Les critiques et le public semblent être d’accord. Depuis ses débuts à Cannes en 2021, le film a remporté plusieurs prix majeurs, dont celui du meilleur scénario à ce festival. Il est désormais nominé pour quatre Oscars, dont celui du meilleur film (une première pour un film japonais) et trois Baftas ? et a dépassé plus d'un million de dollars au box-office aux États-Unis (pour Janus Films) et en France (Diaphana Distribution). Au Japon, le film a rapporté 4,9 millions de dollars pour Bitters End.
Mais le chemin du succès pourConduire ma voitureLe film n'a pas été sans heurts, notamment le barrage géant du Covid-19 qui a forcé un arrêt de production de six mois et un réoutillage majeur de la seconde moitié du film.

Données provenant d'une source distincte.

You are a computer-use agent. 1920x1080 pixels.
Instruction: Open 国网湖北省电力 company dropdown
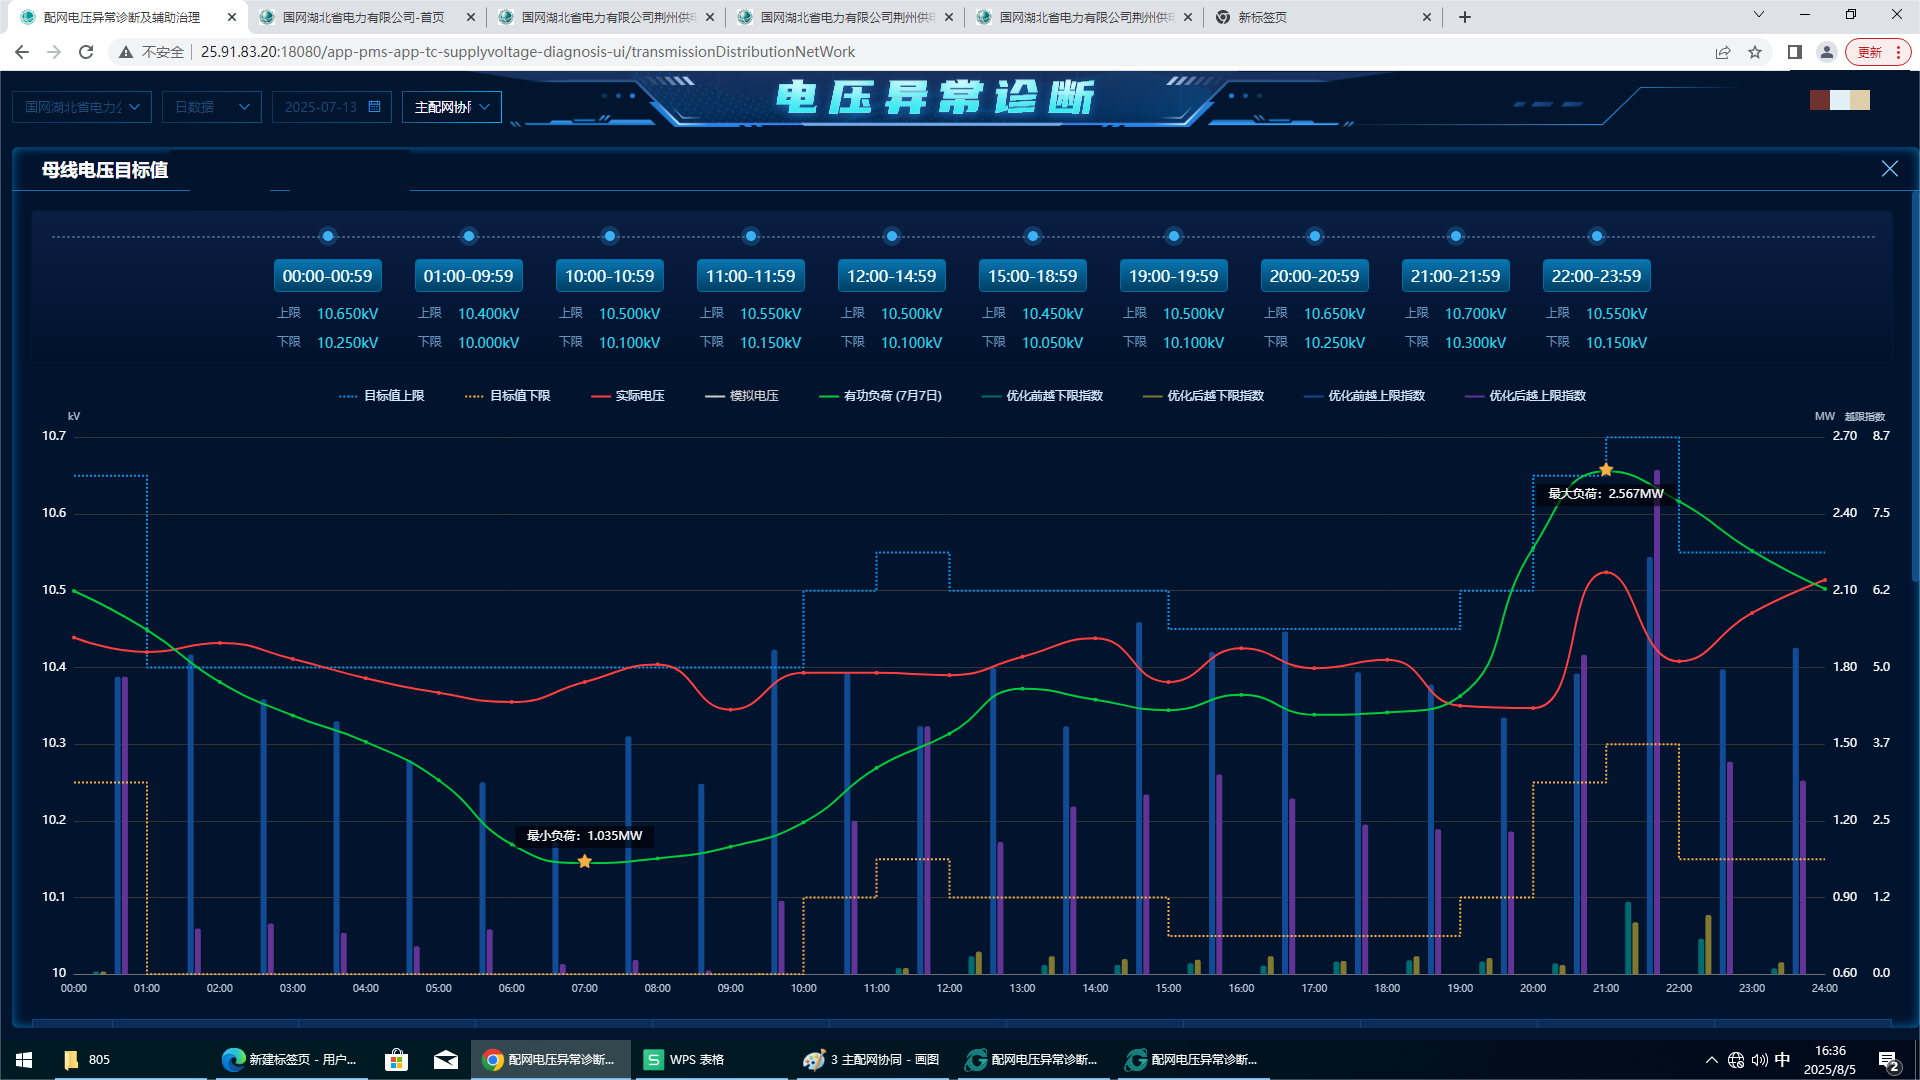[82, 107]
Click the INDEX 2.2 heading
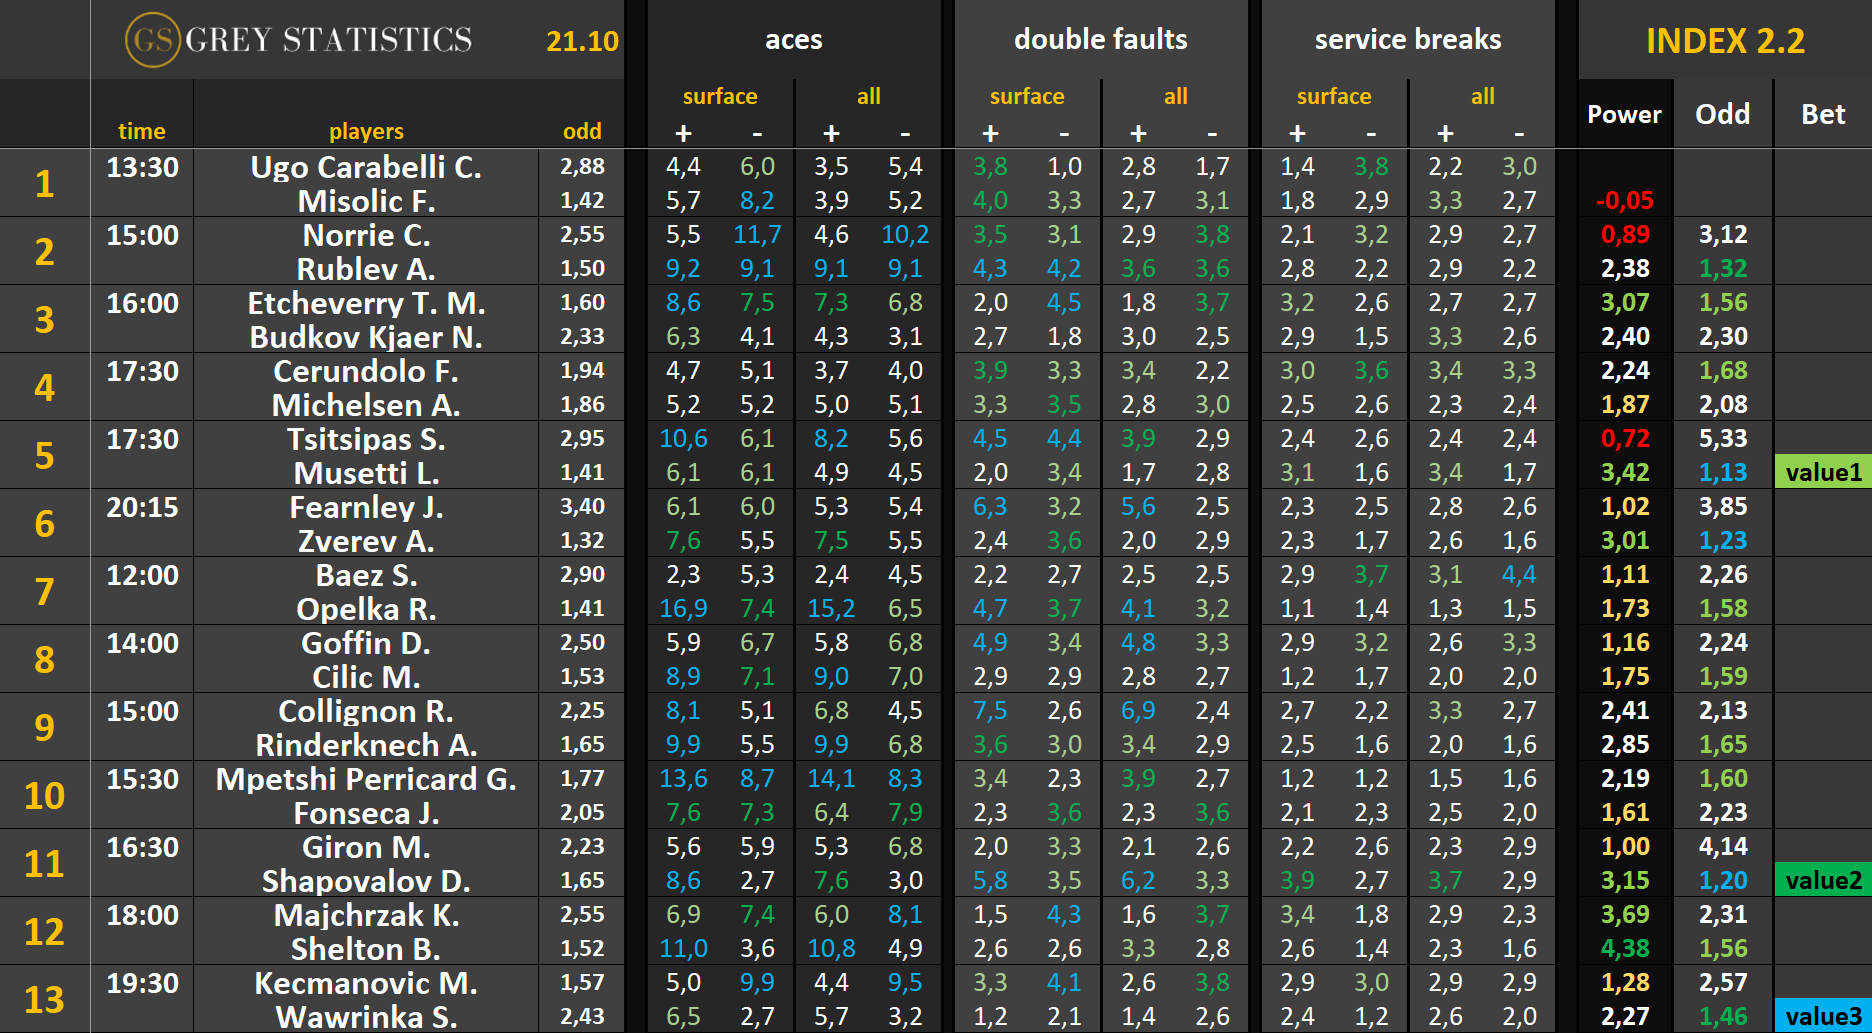This screenshot has width=1872, height=1033. click(x=1725, y=41)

Au cours d'un processus d'écriture de scénario visant à transformer une nouvelle en long métrage, Hamaguchi a emprunté des éléments à deux autres nouvelles de Murakami publiées dans le même recueil queConduire ma voiture. Et quand il a demandé à Yamamoto de faire appel à « son scénariste le plus fiable ? Pour co-écrire le film, le producteur s'est tourné vers le scénariste et réalisateur Takamasa Oe, avec qui Yamamoto avait travaillé sur la série télévisée de 2018.Amour et fortune. « Nous sommes de la même génération et nous avons tous deux grandi dans le cinéma indépendant. dit Hamaguchi d'Oe. "Je savais qu'il connaissait le théâtre, alors je voulais absolument l'écrire avec lui."
Oe, qui a également travaillé comme premier assistant réalisateur sur le film, a partagé l'enthousiasme de Hamaguchi pour une collaboration. « J'ai toujours eu l'impression que c'était le genre de réalisateur qui s'intéresse vraiment aux gens. dit-il. «J'étais heureux de participer si je pouvais aider.»
Lorsqu'il s'agissait d'obtenir l'autorisation d'adapter l'histoire, Yamamoto savait que même si Murakami n'autorise généralement pas le tournage de ses romans, « depuis quelque temps, il autorise les cinéastes indépendants à adapter ses nouvelles, à condition qu'ils expliquent correctement leurs intentions ». .?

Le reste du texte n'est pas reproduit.